GIVEN RECORDS>
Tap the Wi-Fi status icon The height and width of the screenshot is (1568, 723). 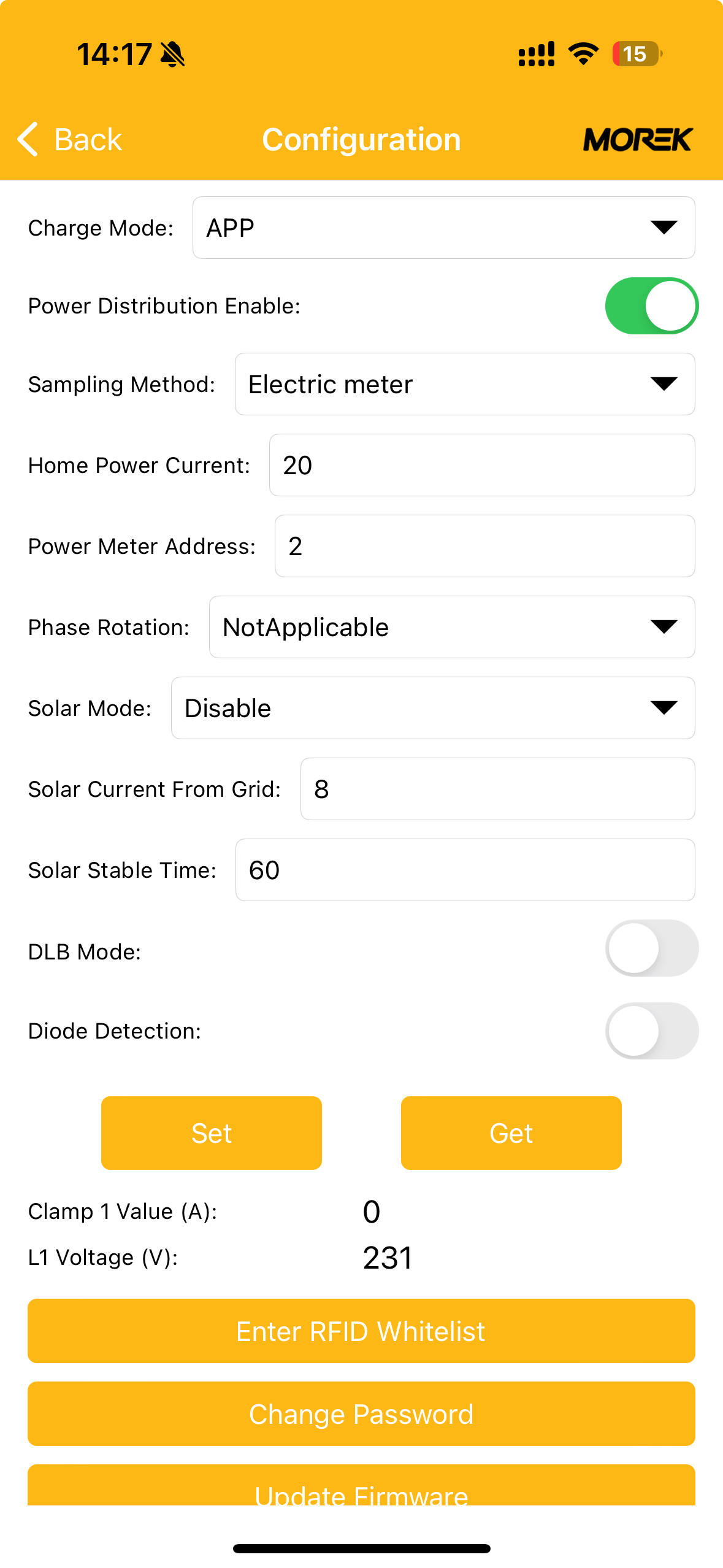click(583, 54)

...

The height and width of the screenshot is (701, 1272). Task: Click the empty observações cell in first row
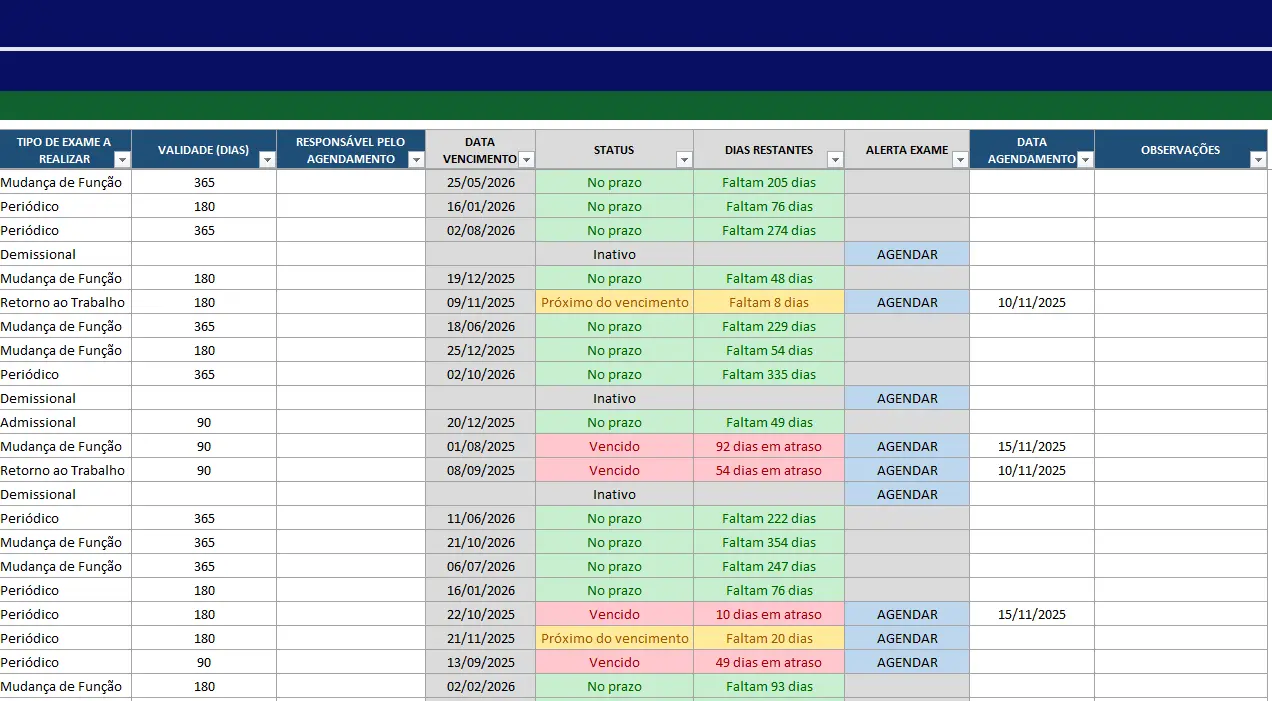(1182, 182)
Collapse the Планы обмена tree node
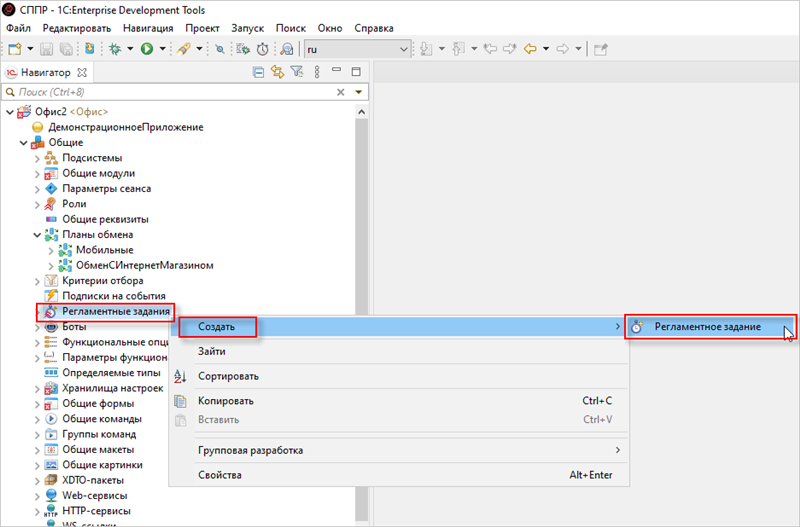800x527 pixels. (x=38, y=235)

WRITTEN TASK> Rewrite the listing as a numbered list, starting at the line containing "The height and width of the screenshot is (701, 1272)." and ending with the line containing "800x527 pixels. (x=38, y=235)", with both of those lines included. Leave out the pictures and any blank lines.

COMPLETE RESPONSE>
1. The height and width of the screenshot is (701, 1272). Task: Click the empty observações cell in first row
2. (1182, 182)
3. Collapse the Планы обмена tree node
4. 800x527 pixels. (x=38, y=235)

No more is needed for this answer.